Most likely you used a character or symbol reserved for math mode (e.g., underscore _). Please note that these characters need to be escaped with the \ or its respective reserved word, or even enclosed into a math inline “pharse”, for instance when using greek letters:

Good: $\alpha$-diversity; Bad: \alpha-diversity
Good: filename\_without\_spaces; Bad: filename_without_spaces

Example:

\documentclass[svgnames,mathserif,serif]{beamer}

\title{Awesome beamer presentation}
%\subtitle{}
\author{Gustavo A. Ballen, D.Sc.(c)}
\institute{University of Sao Paulo \\ 
           Ichthyology \\
           \texttt{myEmail@usp.email.com}}
\date{\today}

\begin{document}

\frame{\titlepage}

\begin{frame}
  \frametitle{My Slide}
  \begin{itemize}
    \item First item with good use\_of\_subscripts
    \item Second item with bad use_of_subscripts 
  \end{itemize}
\end{frame}

\end{document}

The code above will produce the error:

./mathSymbol.tex:71: Missing $ inserted.
<inserted text> 
                $
l.71 \end{frame}
                
? 

./myFile.tex:71: Emergency stop.
<inserted text> 
                $
l.71 \end{frame}
                
./myFile.tex:71:  ==> Fatal error occurred, no output PDF file produced!
Transcript written on myFile.log.
/usr/bin/texi2dvi: pdflatex exited with bad status, quitting.

Please also note that the error message refers to the .tex file with the line number of the problem, not to the .Rnw file. Actually, this message error does not tell us that the problem is with the underline, yet it gives a clue about the math mode as the $ is inserted, and this one is used in order to open and close in-line math text (e.g., formulae).

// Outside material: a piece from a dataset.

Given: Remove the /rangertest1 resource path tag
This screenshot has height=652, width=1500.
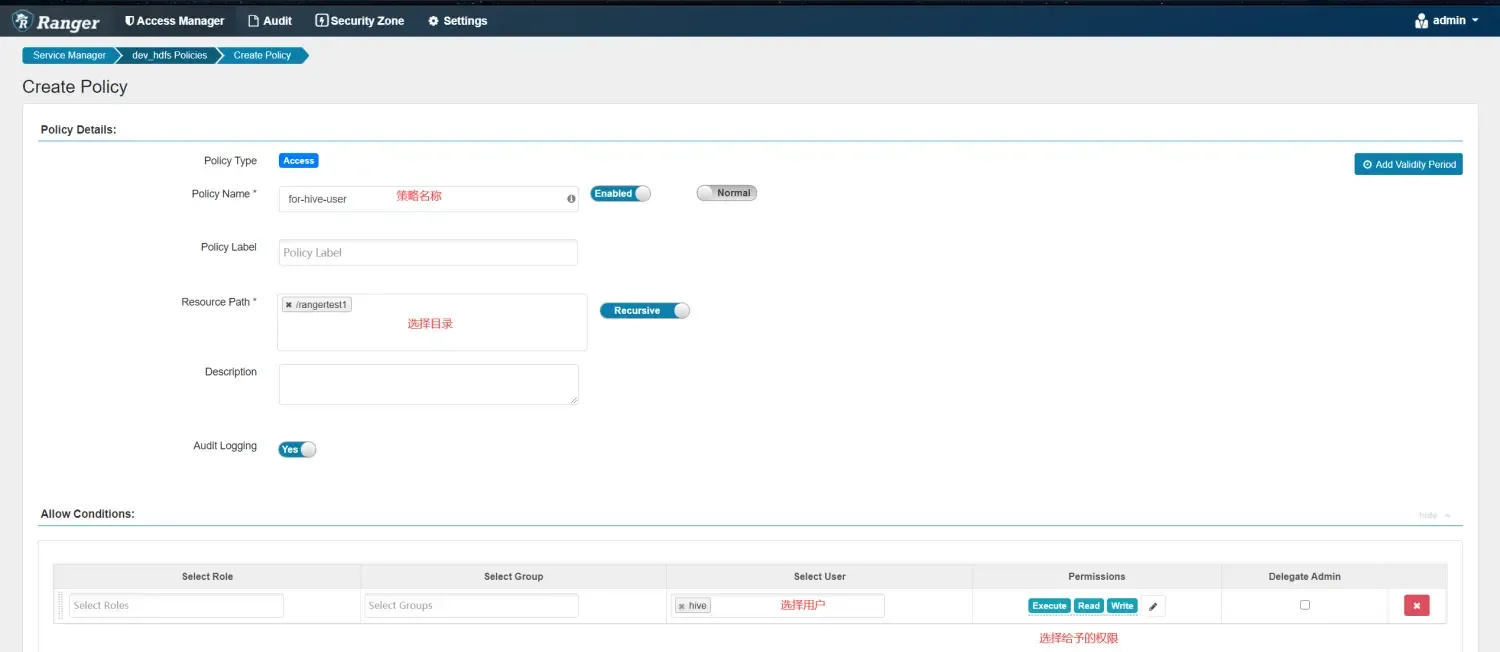Looking at the screenshot, I should tap(289, 305).
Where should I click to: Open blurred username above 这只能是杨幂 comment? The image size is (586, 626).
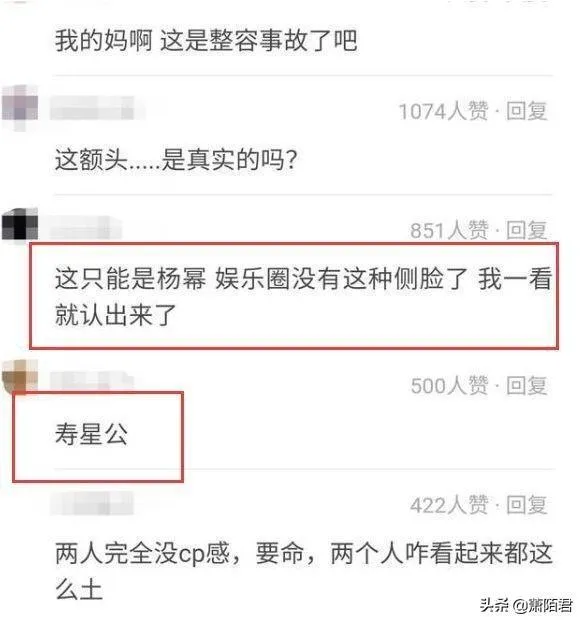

Whenever this error happens, check whether you are using uncommon characters in your text that might be expected to play a reserved role in math mode. For instance:

% Let's assume you have exactly the same code 
% before this point as lines 1-14
\begin{frame}
  \frametitle{My Slide}
  \begin{itemize}
    \item First item with good use of $\alpha$-diversity in-line math mode
    \item Second item with bad \alpha-diversity in-line math mode
  \end{itemize}
\end{frame}

will produce the same error as the underscore case but this time associated to \alpha, that is a command for inputting the greek letter \alpha. Enclosing the \alpha command with the $ operators will solve the problem.